(Description of the task)
Switch every "Instruction" to "Command" in the data below and write out all of it again with nothing else altered. Omit the pictures.

(Entries shown)
▬▬▬▬▬▬

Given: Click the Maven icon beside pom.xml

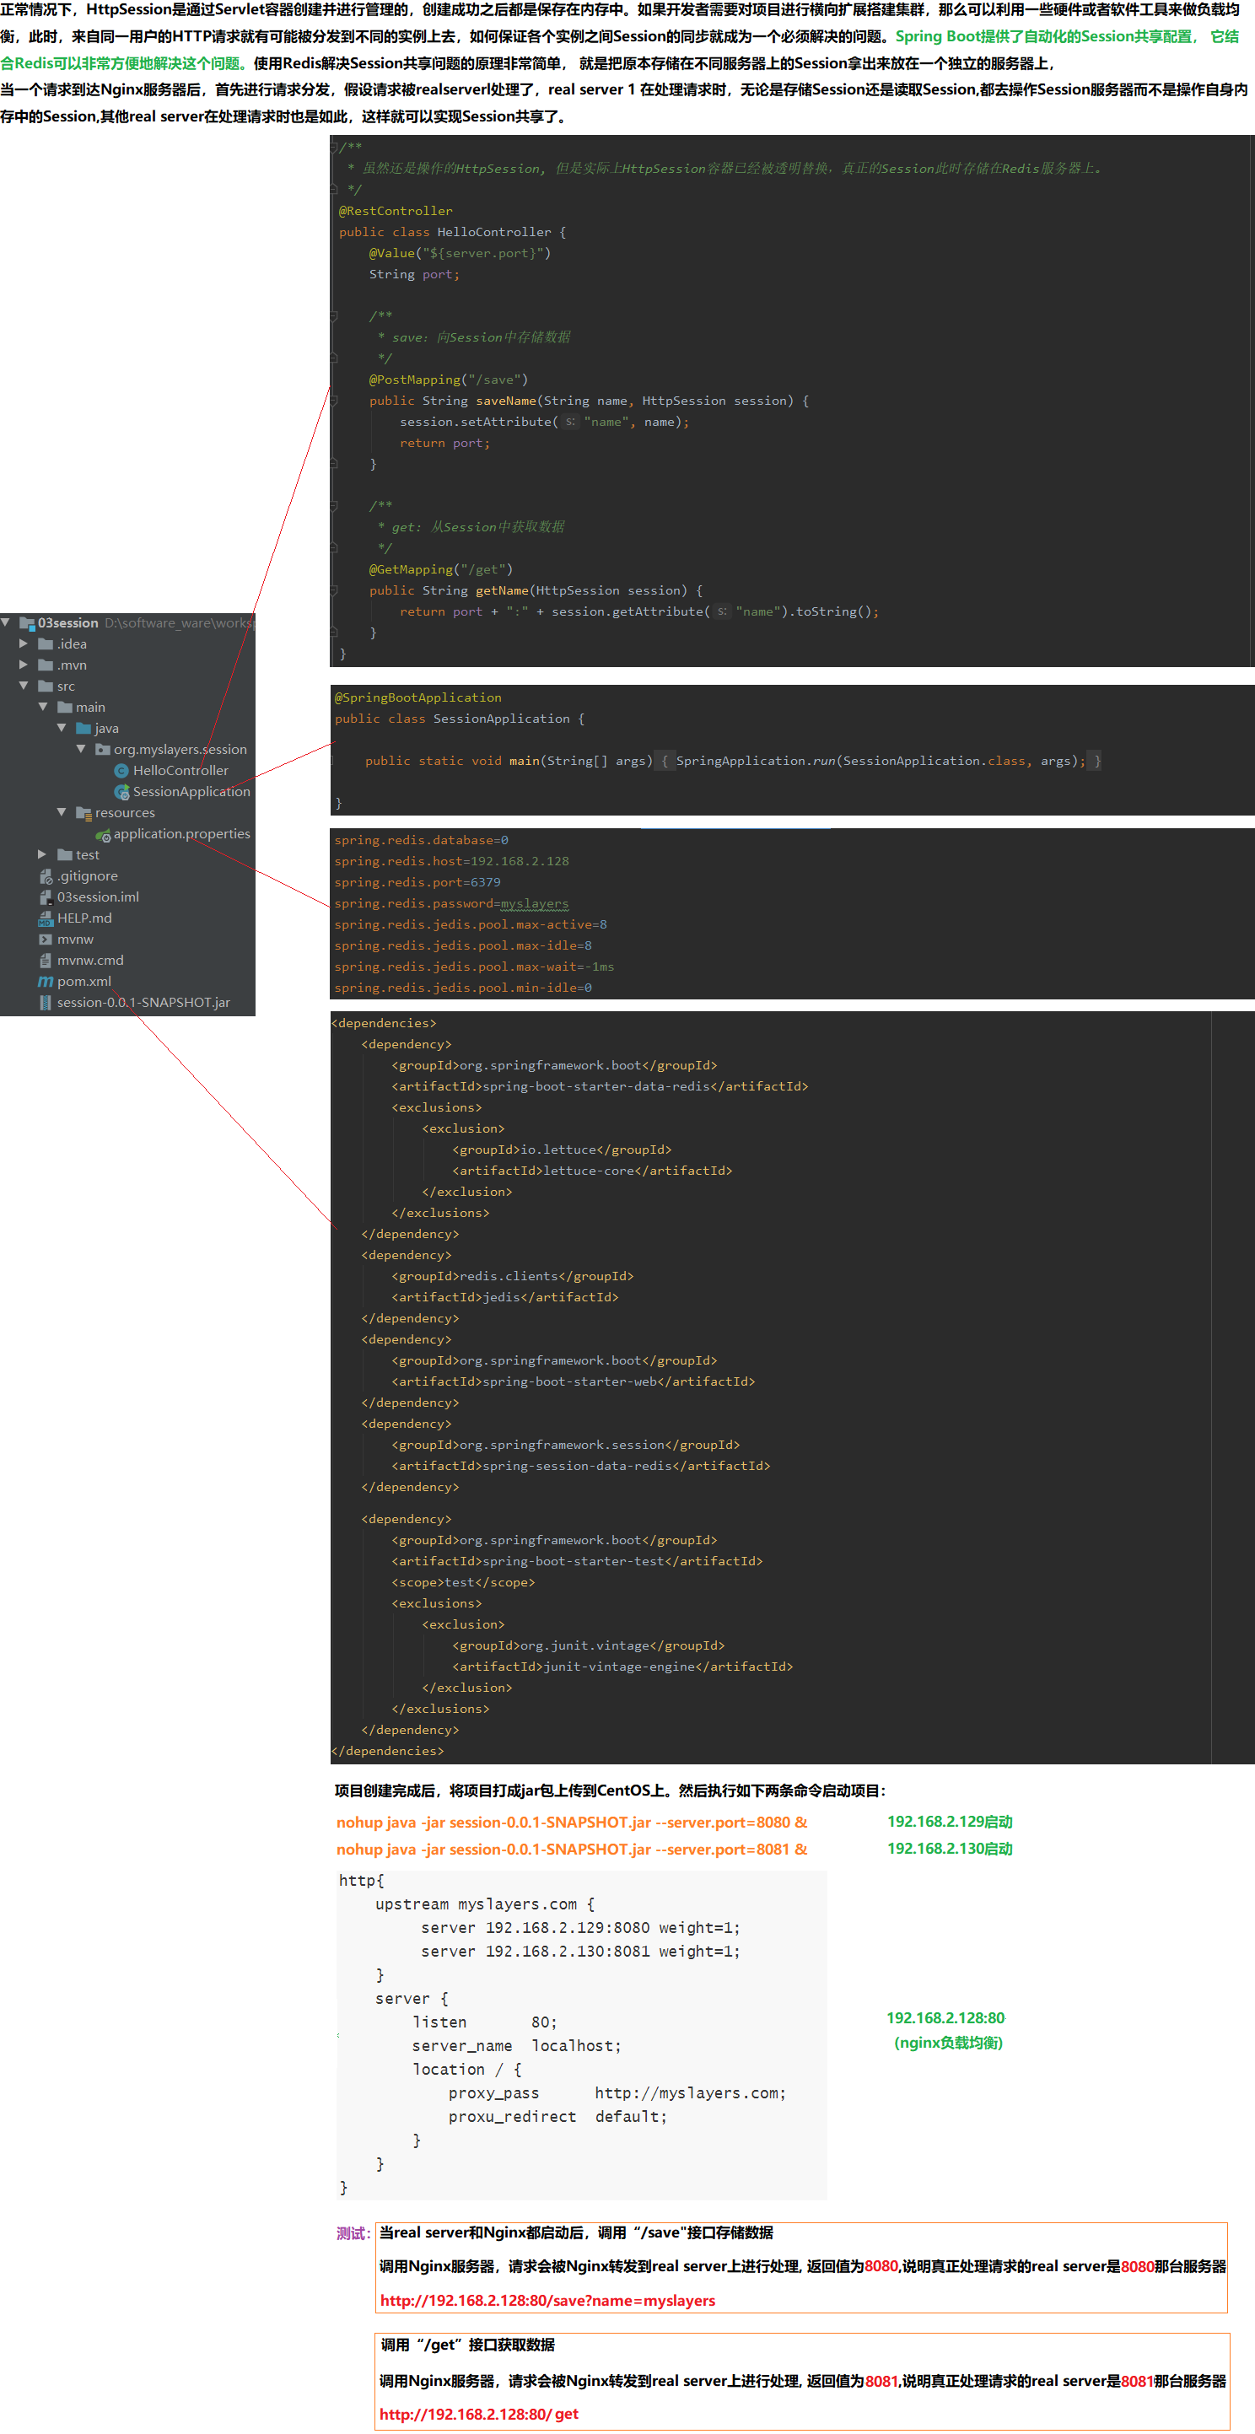Looking at the screenshot, I should [x=45, y=982].
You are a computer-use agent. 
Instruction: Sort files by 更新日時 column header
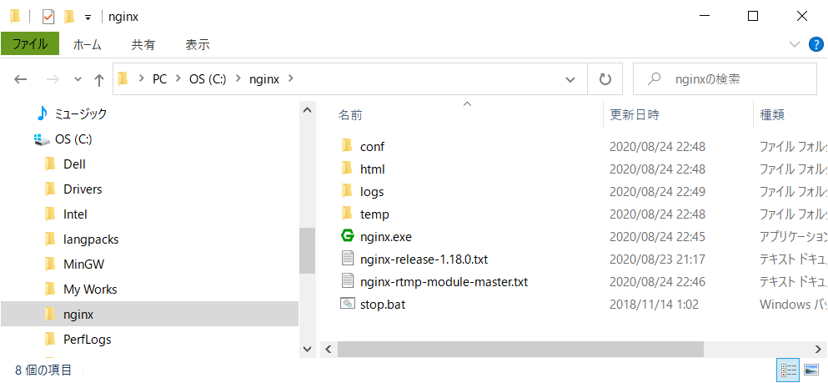(635, 114)
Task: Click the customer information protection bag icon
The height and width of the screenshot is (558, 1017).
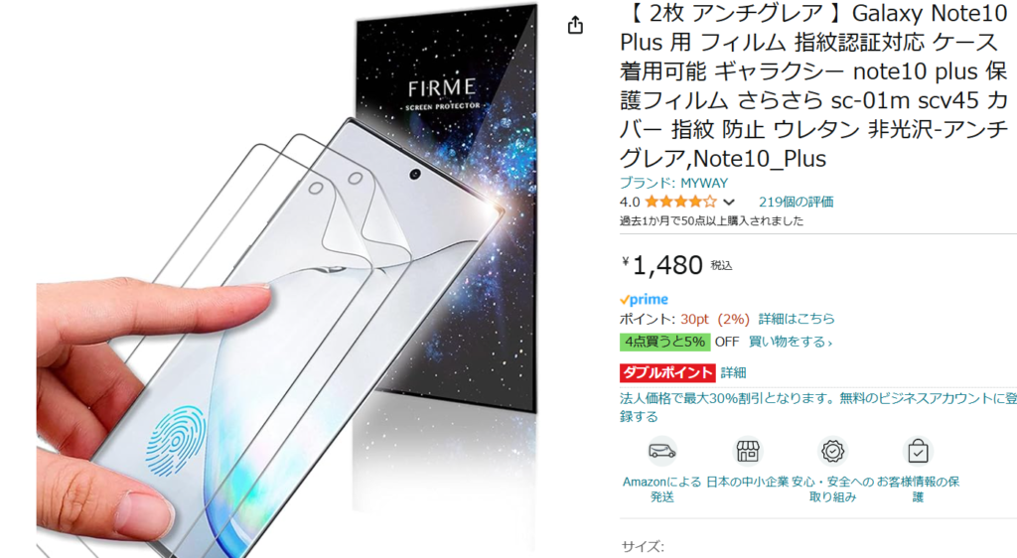Action: [x=918, y=451]
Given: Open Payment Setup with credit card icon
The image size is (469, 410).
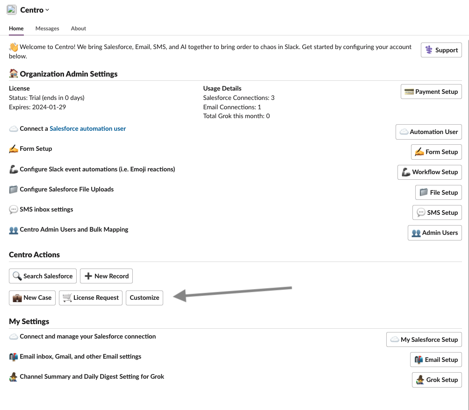Looking at the screenshot, I should pos(431,92).
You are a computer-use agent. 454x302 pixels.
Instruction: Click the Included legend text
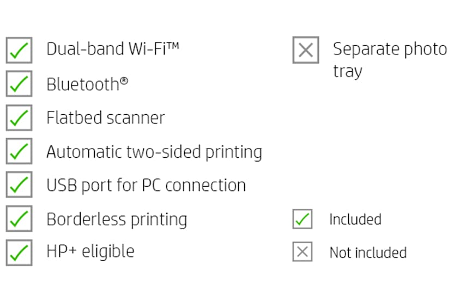coord(355,220)
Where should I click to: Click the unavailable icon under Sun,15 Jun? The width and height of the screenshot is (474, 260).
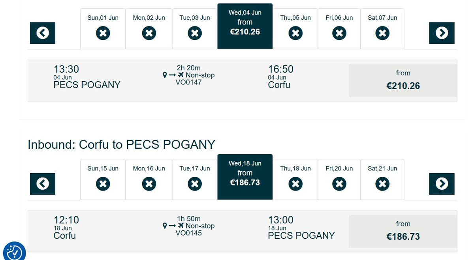point(103,184)
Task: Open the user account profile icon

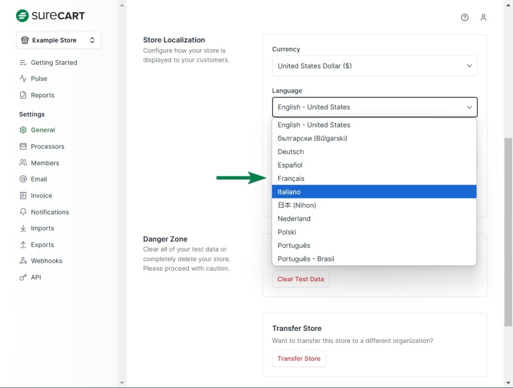Action: pos(483,18)
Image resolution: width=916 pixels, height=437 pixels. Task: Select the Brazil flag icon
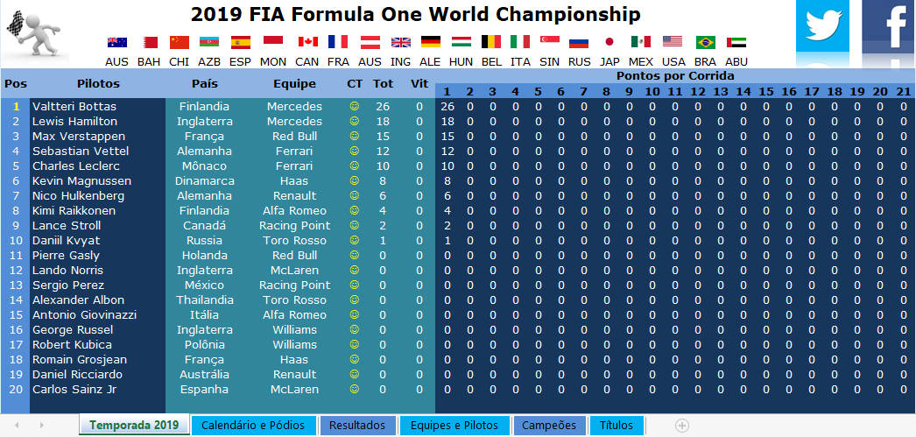click(x=705, y=42)
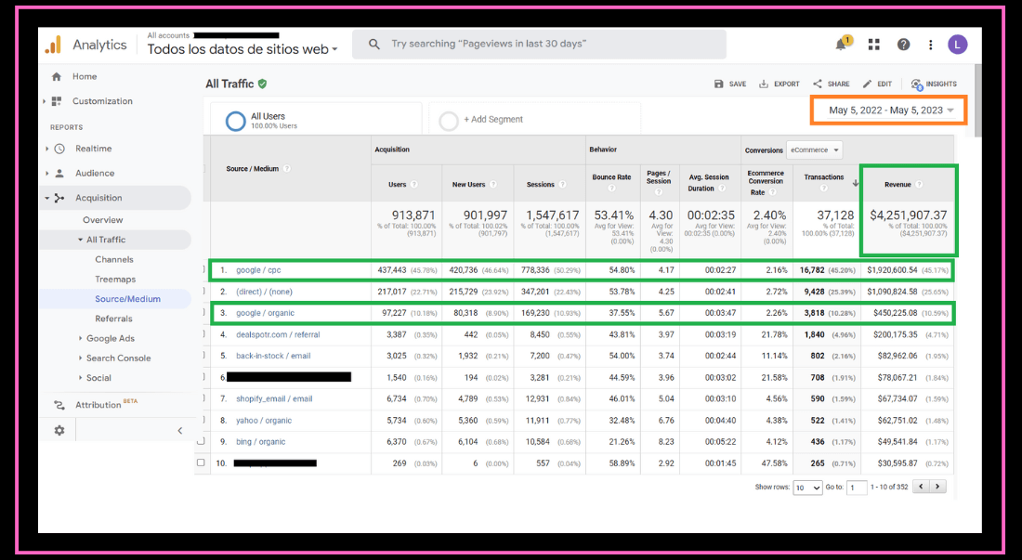1022x560 pixels.
Task: Open Channels report in the sidebar
Action: point(113,260)
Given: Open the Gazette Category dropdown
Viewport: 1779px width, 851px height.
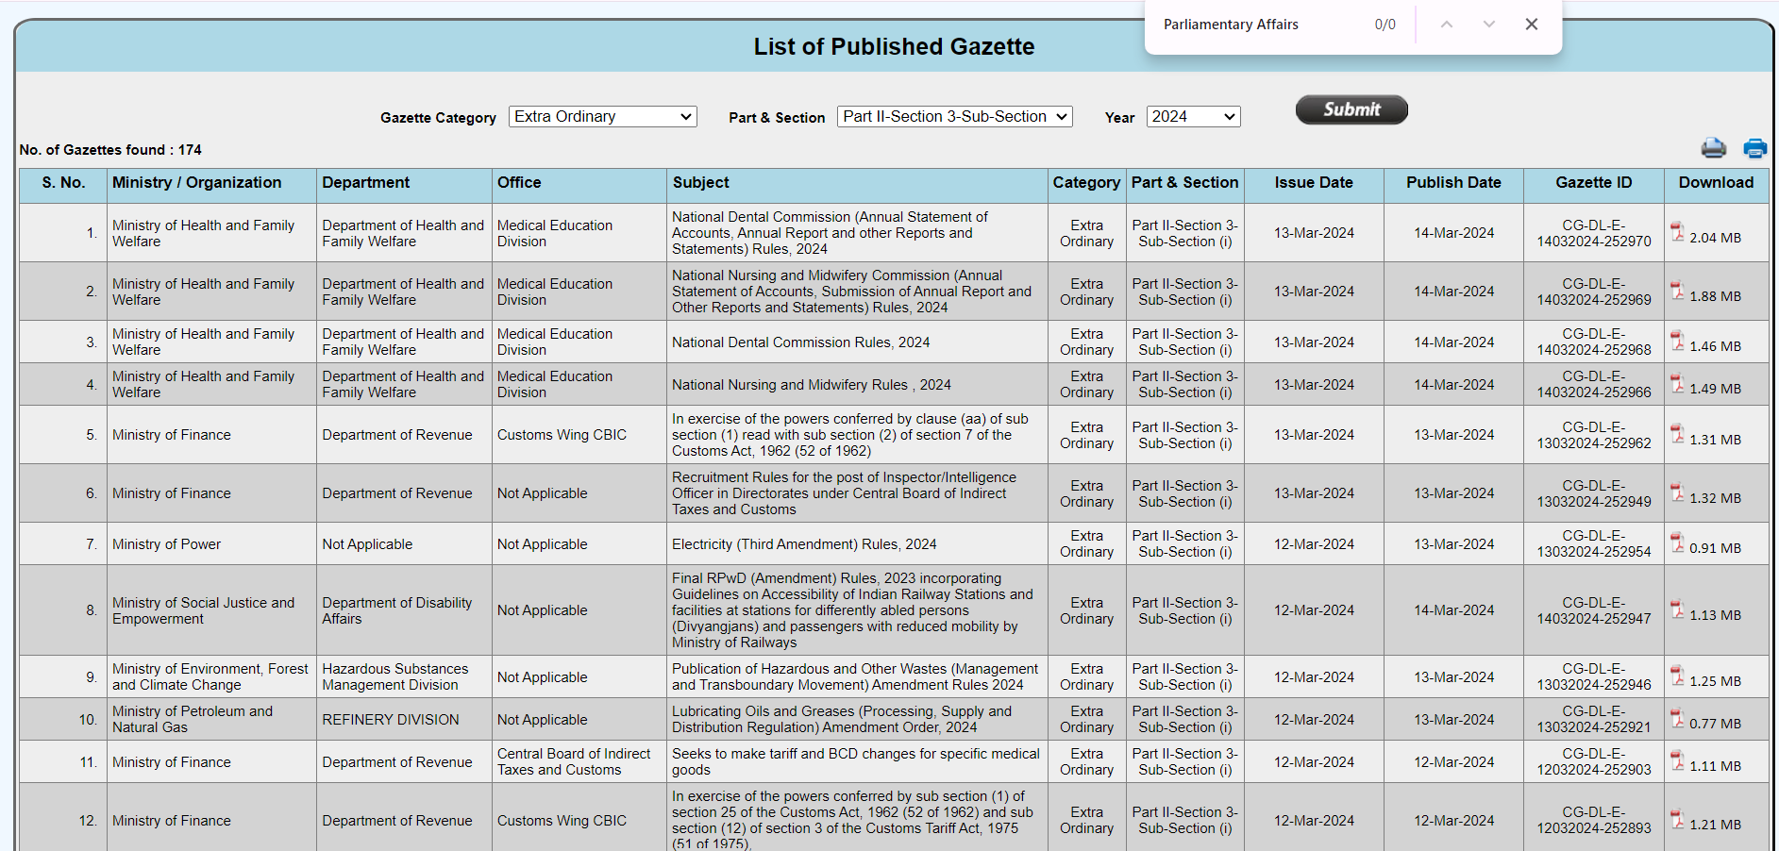Looking at the screenshot, I should point(602,117).
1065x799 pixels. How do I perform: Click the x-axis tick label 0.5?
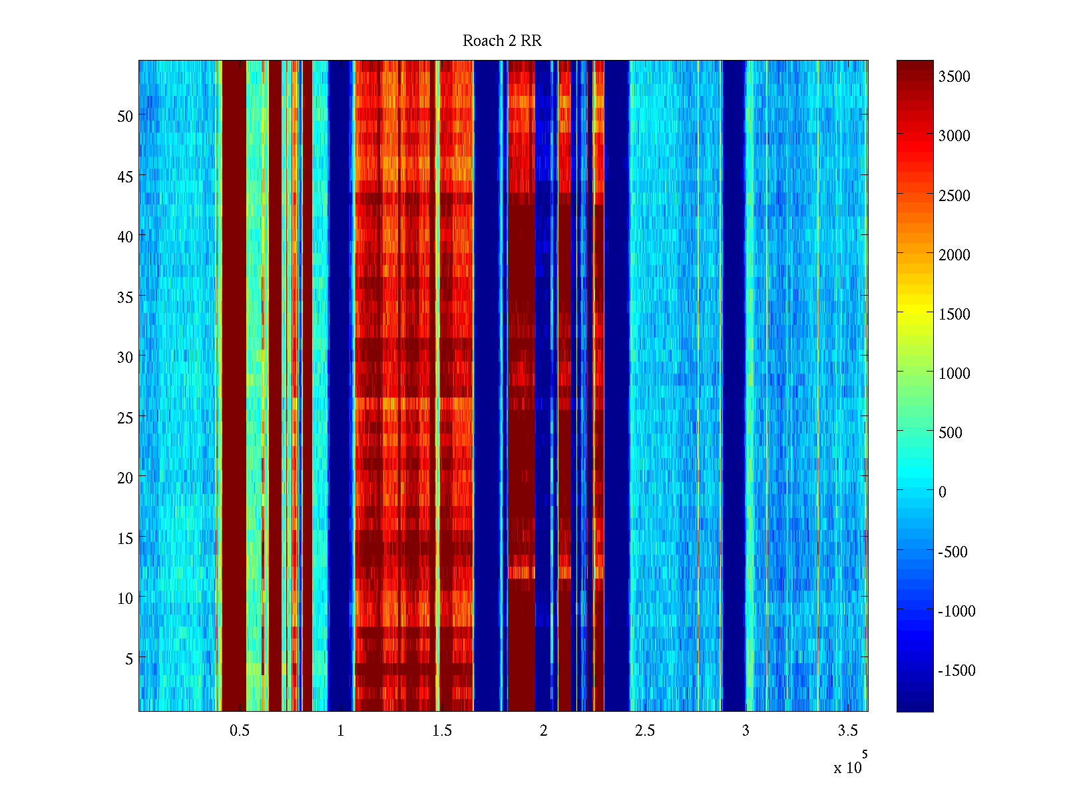pyautogui.click(x=240, y=731)
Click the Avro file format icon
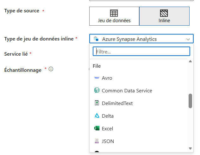The height and width of the screenshot is (155, 200). [97, 78]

▬▬▬▬▬▬

(Expected output)
Given: Click the Maven icon beside pom.xml

Looking at the screenshot, I should [x=45, y=982].
You are a computer-use agent. 
Command: Sort files by 更新日時 column header
(635, 114)
Task: Click the customer information protection bag icon
The height and width of the screenshot is (558, 1017).
Action: [x=918, y=451]
Given: Open Payment Setup with credit card icon
The image size is (469, 410).
Looking at the screenshot, I should pos(431,92).
You are a computer-use agent. 454x302 pixels.
Command: Click the Included legend text
coord(355,220)
Where should I click to: Click the unavailable icon under Sun,15 Jun? The width and height of the screenshot is (474, 260).
point(103,184)
Task: Open the user account profile icon

Action: pos(483,18)
Image resolution: width=916 pixels, height=437 pixels. Task: Select the Brazil flag icon
click(x=705, y=42)
1022x560 pixels.
Task: Open Channels report in the sidebar
Action: point(113,260)
Given: Open the Gazette Category dropdown
Viewport: 1779px width, 851px height.
Looking at the screenshot, I should point(602,117).
1065x799 pixels. How do I perform: Click the x-axis tick label 0.5?
pyautogui.click(x=240, y=731)
Click the Avro file format icon
The height and width of the screenshot is (155, 200). [97, 78]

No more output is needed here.